All participants demonstrated a marked reduction in viral load, with a mean decline of 3.7 log copies/mL for combination therapy patients. Half achieved an undetectable viral load after 8 weeks of treatment (using the Roche Amplicor test, which can measure as few as 500 copies/mL). At baseline, most patients had fatigue and loss of appetite. One had oral thrush (candidiasis), while another had cytomegalovirus (CMV) infection of the rectum. All patients experienced resolution of all PHI symptoms within 1-2 weeks after starting therapy. Conway and colleagues are continuing their study.

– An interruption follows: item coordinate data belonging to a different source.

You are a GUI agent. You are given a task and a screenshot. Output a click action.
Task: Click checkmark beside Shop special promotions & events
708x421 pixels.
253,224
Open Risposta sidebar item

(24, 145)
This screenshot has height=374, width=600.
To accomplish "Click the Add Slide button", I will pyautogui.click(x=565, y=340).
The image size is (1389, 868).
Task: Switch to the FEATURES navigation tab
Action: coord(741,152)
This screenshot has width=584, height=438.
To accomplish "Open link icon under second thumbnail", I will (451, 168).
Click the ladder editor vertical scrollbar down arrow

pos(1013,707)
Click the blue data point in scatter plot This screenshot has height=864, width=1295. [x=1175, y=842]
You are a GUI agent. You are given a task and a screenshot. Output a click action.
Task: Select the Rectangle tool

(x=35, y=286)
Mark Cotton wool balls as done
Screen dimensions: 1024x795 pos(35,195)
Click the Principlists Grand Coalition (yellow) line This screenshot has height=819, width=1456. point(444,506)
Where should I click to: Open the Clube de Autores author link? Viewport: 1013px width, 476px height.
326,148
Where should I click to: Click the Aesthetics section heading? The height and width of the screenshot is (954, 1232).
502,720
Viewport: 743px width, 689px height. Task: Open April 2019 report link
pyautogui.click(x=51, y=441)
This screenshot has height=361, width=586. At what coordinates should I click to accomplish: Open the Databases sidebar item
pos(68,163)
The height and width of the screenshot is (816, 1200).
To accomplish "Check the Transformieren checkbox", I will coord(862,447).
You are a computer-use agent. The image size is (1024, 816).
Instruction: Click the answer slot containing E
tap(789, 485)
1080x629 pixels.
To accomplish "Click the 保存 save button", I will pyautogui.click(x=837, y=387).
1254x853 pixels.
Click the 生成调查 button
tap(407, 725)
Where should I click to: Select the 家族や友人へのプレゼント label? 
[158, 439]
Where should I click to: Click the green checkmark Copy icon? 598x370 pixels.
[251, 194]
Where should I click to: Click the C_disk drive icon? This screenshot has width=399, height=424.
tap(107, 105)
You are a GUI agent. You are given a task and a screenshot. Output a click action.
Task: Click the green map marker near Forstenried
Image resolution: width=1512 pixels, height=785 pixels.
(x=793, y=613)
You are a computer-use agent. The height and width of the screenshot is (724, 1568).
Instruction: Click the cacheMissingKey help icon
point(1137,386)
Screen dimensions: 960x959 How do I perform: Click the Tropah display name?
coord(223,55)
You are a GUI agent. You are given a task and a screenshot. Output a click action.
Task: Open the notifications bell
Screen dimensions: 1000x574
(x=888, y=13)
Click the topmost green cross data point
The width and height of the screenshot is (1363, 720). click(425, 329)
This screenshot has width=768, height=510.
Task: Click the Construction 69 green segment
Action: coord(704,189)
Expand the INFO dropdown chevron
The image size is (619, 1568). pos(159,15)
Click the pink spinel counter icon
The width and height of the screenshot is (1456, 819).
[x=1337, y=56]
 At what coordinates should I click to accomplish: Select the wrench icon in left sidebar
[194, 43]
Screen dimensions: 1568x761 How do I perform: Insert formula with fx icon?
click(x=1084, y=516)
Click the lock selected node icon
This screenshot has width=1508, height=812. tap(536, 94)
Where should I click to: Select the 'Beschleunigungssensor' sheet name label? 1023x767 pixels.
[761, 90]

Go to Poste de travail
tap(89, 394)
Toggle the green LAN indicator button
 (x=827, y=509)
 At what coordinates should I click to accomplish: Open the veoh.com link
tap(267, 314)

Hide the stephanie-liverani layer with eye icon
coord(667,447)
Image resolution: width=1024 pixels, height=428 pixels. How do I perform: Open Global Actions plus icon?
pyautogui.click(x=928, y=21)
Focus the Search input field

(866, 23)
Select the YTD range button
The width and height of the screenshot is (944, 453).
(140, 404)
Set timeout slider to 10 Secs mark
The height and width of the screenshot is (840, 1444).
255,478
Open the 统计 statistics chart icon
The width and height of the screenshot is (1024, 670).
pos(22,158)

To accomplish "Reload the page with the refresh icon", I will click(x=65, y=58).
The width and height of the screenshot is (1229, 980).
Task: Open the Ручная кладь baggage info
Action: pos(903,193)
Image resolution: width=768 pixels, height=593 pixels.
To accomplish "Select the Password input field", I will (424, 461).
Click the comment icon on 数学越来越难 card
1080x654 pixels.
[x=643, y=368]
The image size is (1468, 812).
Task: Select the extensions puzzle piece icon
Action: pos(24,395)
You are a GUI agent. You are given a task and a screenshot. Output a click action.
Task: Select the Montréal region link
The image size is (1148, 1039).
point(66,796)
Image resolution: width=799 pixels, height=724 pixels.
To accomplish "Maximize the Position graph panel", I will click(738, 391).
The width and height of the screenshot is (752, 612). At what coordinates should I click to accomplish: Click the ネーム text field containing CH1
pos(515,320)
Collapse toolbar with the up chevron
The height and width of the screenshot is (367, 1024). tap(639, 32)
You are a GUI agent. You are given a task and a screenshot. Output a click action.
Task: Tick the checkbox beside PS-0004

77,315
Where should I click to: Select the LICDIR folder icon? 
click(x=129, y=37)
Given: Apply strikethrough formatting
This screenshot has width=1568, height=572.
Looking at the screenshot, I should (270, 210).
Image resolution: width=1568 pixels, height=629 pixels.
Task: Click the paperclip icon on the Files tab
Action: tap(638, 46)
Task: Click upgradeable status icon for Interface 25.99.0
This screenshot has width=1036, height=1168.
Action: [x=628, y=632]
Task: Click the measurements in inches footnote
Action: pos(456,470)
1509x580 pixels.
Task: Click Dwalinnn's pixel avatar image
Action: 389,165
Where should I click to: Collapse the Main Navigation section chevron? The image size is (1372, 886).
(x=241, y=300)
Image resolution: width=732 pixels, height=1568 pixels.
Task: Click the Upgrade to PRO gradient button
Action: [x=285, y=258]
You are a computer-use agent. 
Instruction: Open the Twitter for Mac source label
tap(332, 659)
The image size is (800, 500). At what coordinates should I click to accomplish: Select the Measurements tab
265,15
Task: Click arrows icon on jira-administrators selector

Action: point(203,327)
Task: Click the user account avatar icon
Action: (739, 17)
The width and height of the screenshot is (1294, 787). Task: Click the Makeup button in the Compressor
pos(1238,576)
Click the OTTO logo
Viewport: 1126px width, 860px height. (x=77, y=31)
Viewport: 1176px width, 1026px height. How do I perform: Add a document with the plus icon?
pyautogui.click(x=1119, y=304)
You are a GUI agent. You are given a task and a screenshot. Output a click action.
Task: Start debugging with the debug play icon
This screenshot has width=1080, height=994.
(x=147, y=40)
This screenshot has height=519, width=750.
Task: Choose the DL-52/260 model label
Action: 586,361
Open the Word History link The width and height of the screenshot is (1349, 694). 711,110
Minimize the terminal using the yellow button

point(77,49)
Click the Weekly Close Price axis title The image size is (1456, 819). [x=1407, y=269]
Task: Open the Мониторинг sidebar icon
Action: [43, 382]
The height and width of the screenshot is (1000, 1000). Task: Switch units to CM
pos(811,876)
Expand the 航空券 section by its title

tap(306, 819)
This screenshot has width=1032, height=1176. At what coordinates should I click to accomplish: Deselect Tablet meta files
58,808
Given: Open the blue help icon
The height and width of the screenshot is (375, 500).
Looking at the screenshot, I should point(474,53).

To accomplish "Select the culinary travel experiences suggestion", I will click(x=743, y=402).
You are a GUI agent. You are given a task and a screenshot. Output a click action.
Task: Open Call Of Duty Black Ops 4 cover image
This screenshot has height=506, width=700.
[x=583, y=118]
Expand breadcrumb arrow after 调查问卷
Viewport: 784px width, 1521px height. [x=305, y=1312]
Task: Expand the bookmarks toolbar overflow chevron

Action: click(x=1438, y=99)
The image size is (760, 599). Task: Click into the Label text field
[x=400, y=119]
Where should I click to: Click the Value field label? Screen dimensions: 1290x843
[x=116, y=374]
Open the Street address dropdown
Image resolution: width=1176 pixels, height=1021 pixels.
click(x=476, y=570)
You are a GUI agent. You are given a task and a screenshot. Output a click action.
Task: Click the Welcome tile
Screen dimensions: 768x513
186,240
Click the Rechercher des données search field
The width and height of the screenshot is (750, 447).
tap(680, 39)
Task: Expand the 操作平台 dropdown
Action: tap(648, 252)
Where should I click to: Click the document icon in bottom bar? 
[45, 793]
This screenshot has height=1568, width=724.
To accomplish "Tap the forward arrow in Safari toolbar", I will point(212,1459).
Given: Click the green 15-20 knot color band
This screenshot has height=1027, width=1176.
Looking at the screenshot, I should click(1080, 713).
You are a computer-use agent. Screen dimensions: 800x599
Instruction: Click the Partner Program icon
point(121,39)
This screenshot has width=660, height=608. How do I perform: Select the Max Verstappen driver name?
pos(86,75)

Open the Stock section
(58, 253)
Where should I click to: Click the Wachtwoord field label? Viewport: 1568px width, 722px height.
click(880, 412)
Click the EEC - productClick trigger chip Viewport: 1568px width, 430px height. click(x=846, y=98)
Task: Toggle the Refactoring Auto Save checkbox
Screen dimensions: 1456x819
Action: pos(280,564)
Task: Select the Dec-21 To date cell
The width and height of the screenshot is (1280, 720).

A late breaker poster described the resolution of severe PHI symptoms in a man after only 5 days of combination therapy. The lead author was Cassy Workman, MD, from Australia. The subject was a 35-year-old man who presented to Workman with a 4 day history of severe PHI symptoms. Combination therapy was started 26 days after his behavioral exposure to HIV. Therapy included AZT 500 mg daily, 3TC 600 mg daily, and saquinavir 7,200 mg daily. d4T (Zerit) 80 mg daily was added 53 days after the triple combination was started.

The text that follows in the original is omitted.